INSTRUCTIONS FOR THE TASK
Convert the records below into a JSON list of strings, one string per line, skipping blank lines. Leave the pictures out.

Collected data entries
%%

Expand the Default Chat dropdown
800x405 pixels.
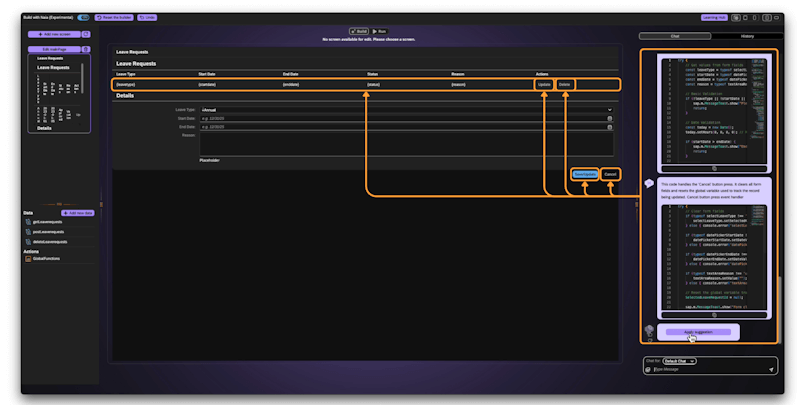(x=680, y=360)
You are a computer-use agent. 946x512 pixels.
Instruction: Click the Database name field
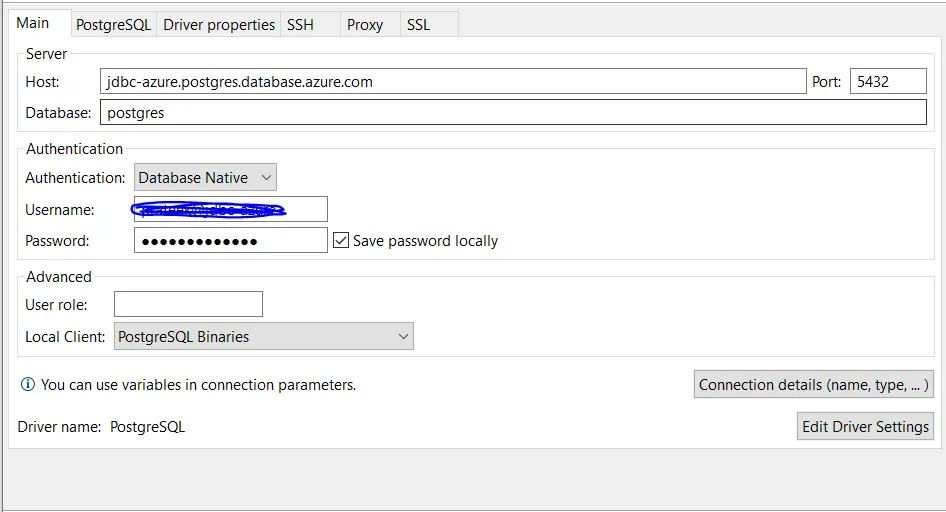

%%

FINISHED ANSWER
[
  "Expand the Default Chat dropdown",
  "800x405 pixels.",
  "(x=680, y=360)",
  "You are a computer-use agent. 946x512 pixels.",
  "Instruction: Click the Database name field"
]